Watts’ take-away is a little depressing, at least for would-be Hollywood moguls: “Because the long-run success of a song depends so sensitively on the decisions of a few early-arriving individuals, whose choices are subsequently amplified and eventually locked in by the cumulative-advantage process, and because the particular individuals who play this important role are chosen randomly and may make different decisions from one moment to the next, the resulting unpredictably is inherent to the nature of the market.”
But savvy marketers can leverage cumulative advantage, because one way to generate buzz and drive mass adoption is to identify thought leaders, then market products to them in the hopes of creating a snowball effect. Watts assumes these thought leaders are “chosen randomly,” and in the experiments he did to support cumulative advantage theory, they were. But there’s no reason they have to be. The Internet already identifies thought leaders on popular blogs and social networking sites, for example.
There’s a lesson to be learned here for the enterprise 2.0. When companies introduce social networking and other collaborative technologies, they should expect certain content and networking hubs (social, not literal) to be more popular than others—and not necessarily because they’re “better” or “more valuable” by any objective measure. But they can also try to encourage certain behaviors over others, by relying on thought leaders to help drive adoption. As those early adopters make their choices about what to do and how to do it, the patterns they set should set the stage for the decisions made by everyone else.

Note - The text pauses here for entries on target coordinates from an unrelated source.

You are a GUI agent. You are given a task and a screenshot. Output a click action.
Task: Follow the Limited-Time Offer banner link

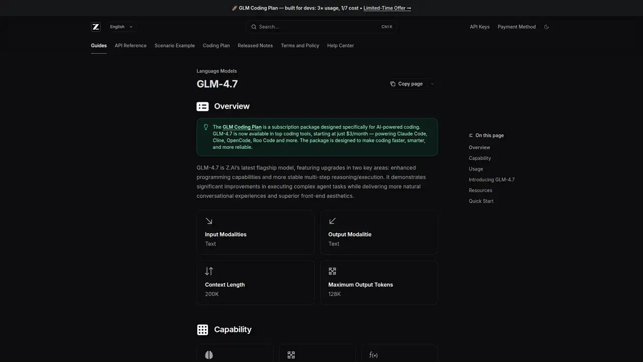(x=387, y=8)
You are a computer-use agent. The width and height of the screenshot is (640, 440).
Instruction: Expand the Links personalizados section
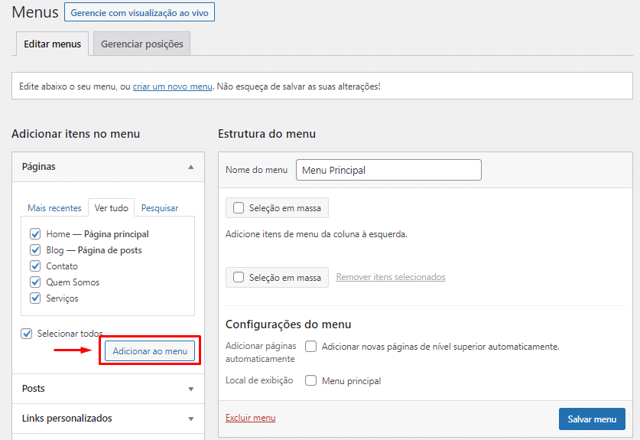tap(190, 419)
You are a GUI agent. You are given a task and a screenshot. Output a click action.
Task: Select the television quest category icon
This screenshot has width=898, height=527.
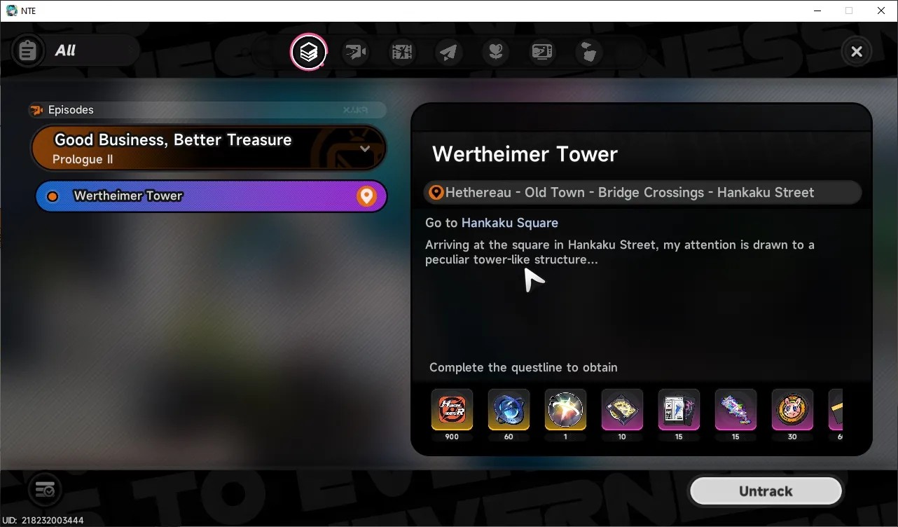coord(542,52)
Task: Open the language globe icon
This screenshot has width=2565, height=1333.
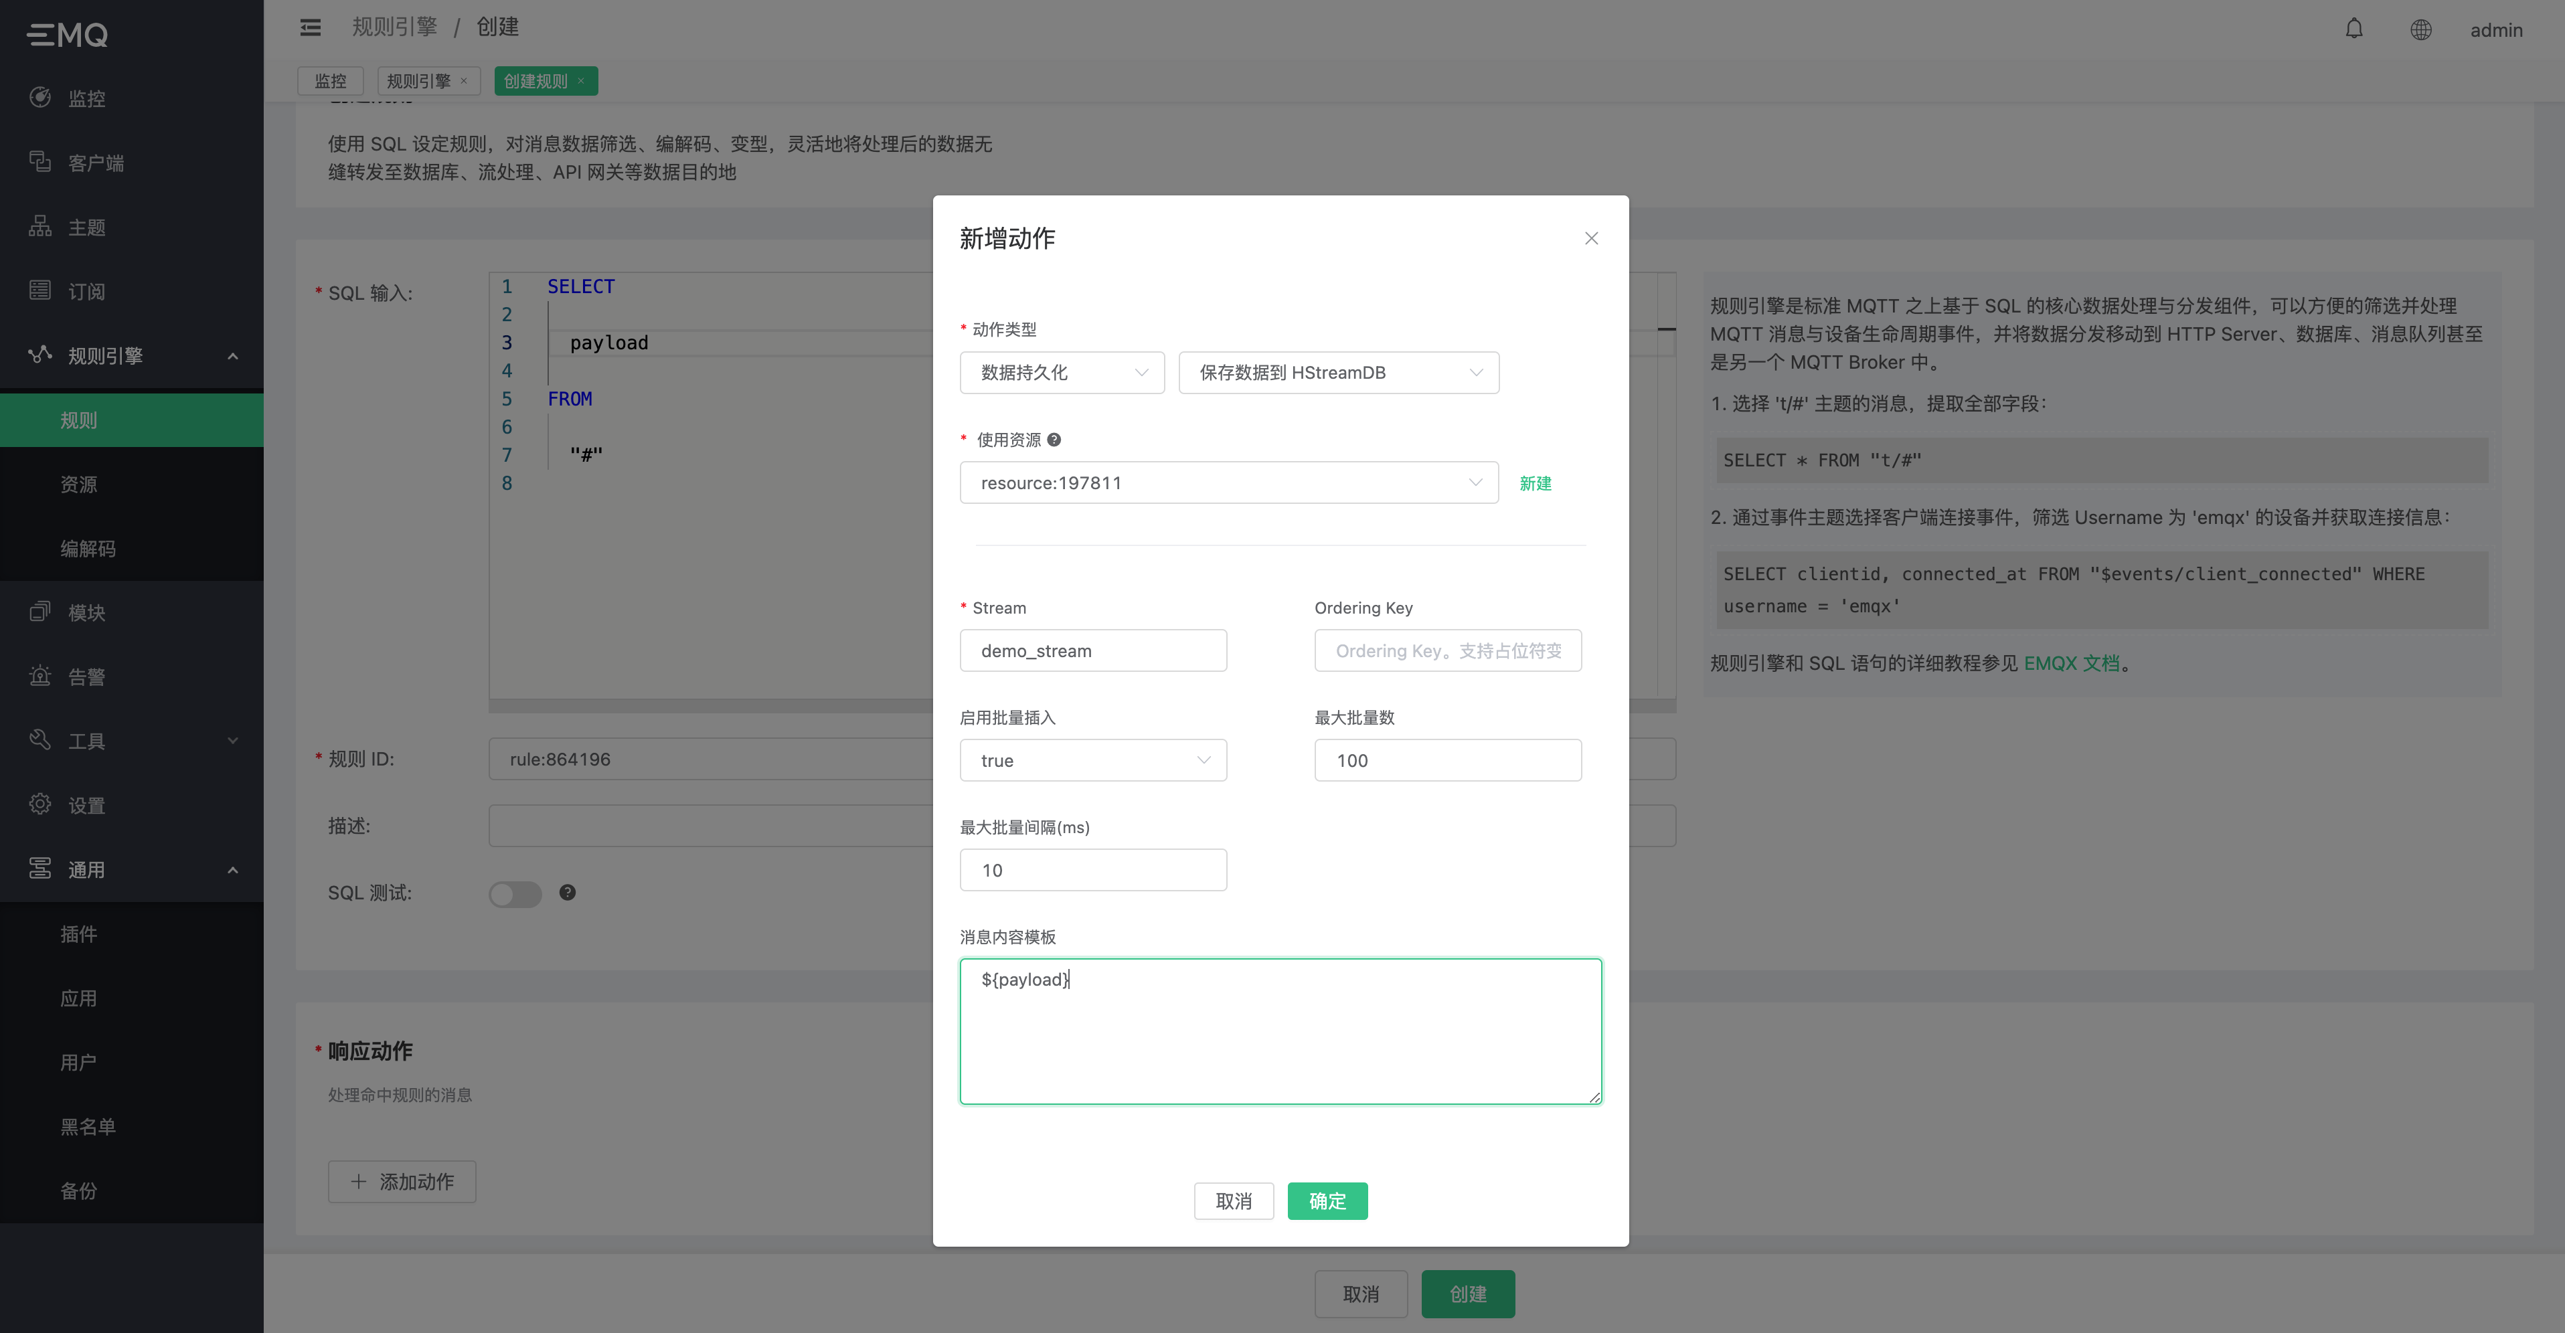Action: pos(2421,30)
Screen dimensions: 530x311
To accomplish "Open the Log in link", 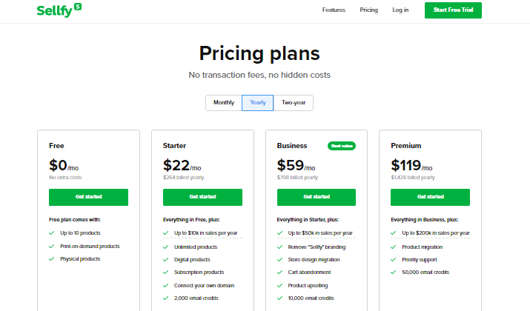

Furthermore, according to Watts, the reason cumulative advantage works is because people make choices about what to do and see not so much because they want to enjoy things they know they’ll like but because they want to participate in a shared experience. That’s good news for companies looking to drive collaboration; so long as they can get trail blazers to adopt the technology and business processes that will make the virtual workplace work, they can expect the rank and file to follow suit, precisely because they want to be a part of the experience. And that participation, of course, is what’s required to make collaboration work.